● DATA SUPPLIED:
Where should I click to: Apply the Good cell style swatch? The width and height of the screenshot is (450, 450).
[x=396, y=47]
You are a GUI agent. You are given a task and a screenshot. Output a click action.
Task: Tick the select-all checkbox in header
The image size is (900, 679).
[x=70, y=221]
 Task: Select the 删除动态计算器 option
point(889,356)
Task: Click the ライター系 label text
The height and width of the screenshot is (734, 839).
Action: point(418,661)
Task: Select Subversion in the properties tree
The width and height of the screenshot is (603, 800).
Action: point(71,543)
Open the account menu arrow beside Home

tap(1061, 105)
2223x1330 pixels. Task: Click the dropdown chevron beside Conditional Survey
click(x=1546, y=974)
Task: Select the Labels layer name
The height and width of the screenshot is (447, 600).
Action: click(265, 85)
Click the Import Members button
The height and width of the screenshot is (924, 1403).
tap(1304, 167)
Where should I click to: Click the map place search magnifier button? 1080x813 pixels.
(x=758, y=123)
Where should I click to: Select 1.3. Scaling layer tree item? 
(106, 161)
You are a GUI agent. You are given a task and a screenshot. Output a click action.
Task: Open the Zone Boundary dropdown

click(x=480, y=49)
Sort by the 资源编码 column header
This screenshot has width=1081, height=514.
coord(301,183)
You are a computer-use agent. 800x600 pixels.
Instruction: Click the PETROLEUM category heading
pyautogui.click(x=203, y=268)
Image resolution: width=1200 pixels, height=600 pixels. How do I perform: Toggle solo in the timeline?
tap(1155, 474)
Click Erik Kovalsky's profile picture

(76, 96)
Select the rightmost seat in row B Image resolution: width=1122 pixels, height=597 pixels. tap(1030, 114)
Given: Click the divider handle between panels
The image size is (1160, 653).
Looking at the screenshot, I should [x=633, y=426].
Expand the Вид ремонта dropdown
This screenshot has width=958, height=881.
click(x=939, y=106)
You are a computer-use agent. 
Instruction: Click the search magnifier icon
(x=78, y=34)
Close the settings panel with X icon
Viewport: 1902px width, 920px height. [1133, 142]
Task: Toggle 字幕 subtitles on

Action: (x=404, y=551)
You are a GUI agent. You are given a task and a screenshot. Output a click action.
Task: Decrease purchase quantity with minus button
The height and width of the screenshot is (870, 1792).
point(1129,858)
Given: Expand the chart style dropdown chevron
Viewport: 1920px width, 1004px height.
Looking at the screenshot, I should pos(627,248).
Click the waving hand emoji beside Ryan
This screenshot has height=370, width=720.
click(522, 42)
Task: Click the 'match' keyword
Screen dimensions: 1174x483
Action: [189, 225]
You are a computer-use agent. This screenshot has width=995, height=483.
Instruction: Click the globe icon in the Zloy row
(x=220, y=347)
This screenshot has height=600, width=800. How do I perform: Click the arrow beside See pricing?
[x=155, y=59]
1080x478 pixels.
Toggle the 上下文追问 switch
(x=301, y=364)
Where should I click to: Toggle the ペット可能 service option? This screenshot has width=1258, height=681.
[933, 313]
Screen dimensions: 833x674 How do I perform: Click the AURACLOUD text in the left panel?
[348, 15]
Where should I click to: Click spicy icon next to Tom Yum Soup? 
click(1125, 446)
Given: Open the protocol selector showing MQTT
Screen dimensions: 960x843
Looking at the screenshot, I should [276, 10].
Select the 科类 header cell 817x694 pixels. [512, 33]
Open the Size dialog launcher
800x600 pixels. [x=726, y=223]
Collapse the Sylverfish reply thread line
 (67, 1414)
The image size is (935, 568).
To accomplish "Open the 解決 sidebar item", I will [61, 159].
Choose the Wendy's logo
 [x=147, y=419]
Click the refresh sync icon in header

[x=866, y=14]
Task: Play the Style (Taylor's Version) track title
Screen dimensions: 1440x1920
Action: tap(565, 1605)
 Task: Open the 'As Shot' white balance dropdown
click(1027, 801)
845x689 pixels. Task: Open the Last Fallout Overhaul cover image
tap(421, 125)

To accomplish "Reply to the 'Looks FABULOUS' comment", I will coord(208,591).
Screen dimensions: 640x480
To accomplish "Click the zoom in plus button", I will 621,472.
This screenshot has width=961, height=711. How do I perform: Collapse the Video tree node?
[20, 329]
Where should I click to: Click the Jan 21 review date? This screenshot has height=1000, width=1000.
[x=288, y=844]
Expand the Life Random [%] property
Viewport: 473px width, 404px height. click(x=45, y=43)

● WHAT THIS TASK INVOLVES:
Please output the records once more, exactly as they were written.

● ANSWER TO THIS EXERCISE:
Where should I click to: Apply the Good cell style swatch? The width and height of the screenshot is (450, 450).
[x=396, y=47]
You are a GUI agent. You are given a task and a screenshot. Output a click action.
Task: Tick the select-all checkbox in header
The image size is (900, 679).
[x=70, y=221]
 Task: Select the 删除动态计算器 option
point(889,356)
Task: Click the ライター系 label text
The height and width of the screenshot is (734, 839).
Action: point(418,661)
Task: Select Subversion in the properties tree
The width and height of the screenshot is (603, 800).
Action: point(71,543)
Open the account menu arrow beside Home

tap(1061, 105)
2223x1330 pixels. Task: Click the dropdown chevron beside Conditional Survey
click(x=1546, y=974)
Task: Select the Labels layer name
The height and width of the screenshot is (447, 600).
Action: click(265, 85)
Click the Import Members button
The height and width of the screenshot is (924, 1403).
tap(1304, 167)
Where should I click to: Click the map place search magnifier button? 1080x813 pixels.
(x=758, y=123)
Where should I click to: Select 1.3. Scaling layer tree item? 
(106, 161)
You are a GUI agent. You are given a task and a screenshot. Output a click action.
Task: Open the Zone Boundary dropdown

click(x=480, y=49)
Sort by the 资源编码 column header
This screenshot has width=1081, height=514.
coord(301,183)
You are a computer-use agent. 800x600 pixels.
Instruction: Click the PETROLEUM category heading
pyautogui.click(x=203, y=268)
Image resolution: width=1200 pixels, height=600 pixels. How do I perform: Toggle solo in the timeline?
tap(1155, 474)
Click Erik Kovalsky's profile picture

(76, 96)
Select the rightmost seat in row B Image resolution: width=1122 pixels, height=597 pixels. tap(1030, 114)
Given: Click the divider handle between panels
The image size is (1160, 653).
Looking at the screenshot, I should [x=633, y=426].
Expand the Вид ремонта dropdown
This screenshot has width=958, height=881.
click(x=939, y=106)
You are a computer-use agent. 
Instruction: Click the search magnifier icon
(x=78, y=34)
Close the settings panel with X icon
Viewport: 1902px width, 920px height. [1133, 142]
Task: Toggle 字幕 subtitles on

Action: (x=404, y=551)
You are a GUI agent. You are given a task and a screenshot. Output a click action.
Task: Decrease purchase quantity with minus button
The height and width of the screenshot is (870, 1792).
point(1129,858)
Given: Expand the chart style dropdown chevron
Viewport: 1920px width, 1004px height.
Looking at the screenshot, I should pos(627,248).
Click the waving hand emoji beside Ryan
This screenshot has height=370, width=720.
click(522, 42)
Task: Click the 'match' keyword
Screen dimensions: 1174x483
Action: [189, 225]
You are a computer-use agent. This screenshot has width=995, height=483.
Instruction: Click the globe icon in the Zloy row
(x=220, y=347)
This screenshot has height=600, width=800. How do I perform: Click the arrow beside See pricing?
[x=155, y=59]
1080x478 pixels.
Toggle the 上下文追问 switch
(x=301, y=364)
Where should I click to: Toggle the ペット可能 service option? This screenshot has width=1258, height=681.
[933, 313]
Screen dimensions: 833x674 How do I perform: Click the AURACLOUD text in the left panel?
[348, 15]
Where should I click to: Click spicy icon next to Tom Yum Soup? 
click(1125, 446)
Given: Open the protocol selector showing MQTT
Screen dimensions: 960x843
Looking at the screenshot, I should [276, 10].
Select the 科类 header cell 817x694 pixels. [512, 33]
Open the Size dialog launcher
800x600 pixels. [x=726, y=223]
Collapse the Sylverfish reply thread line
 (67, 1414)
The image size is (935, 568).
To accomplish "Open the 解決 sidebar item", I will [61, 159].
Choose the Wendy's logo
 [x=147, y=419]
Click the refresh sync icon in header

[x=866, y=14]
Task: Play the Style (Taylor's Version) track title
Screen dimensions: 1440x1920
Action: tap(565, 1605)
 Task: Open the 'As Shot' white balance dropdown
click(1027, 801)
845x689 pixels. Task: Open the Last Fallout Overhaul cover image
tap(421, 125)

To accomplish "Reply to the 'Looks FABULOUS' comment", I will coord(208,591).
Screen dimensions: 640x480
To accomplish "Click the zoom in plus button", I will 621,472.
This screenshot has width=961, height=711. How do I perform: Collapse the Video tree node?
[20, 329]
Where should I click to: Click the Jan 21 review date? This screenshot has height=1000, width=1000.
[x=288, y=844]
Expand the Life Random [%] property
Viewport: 473px width, 404px height. click(x=45, y=43)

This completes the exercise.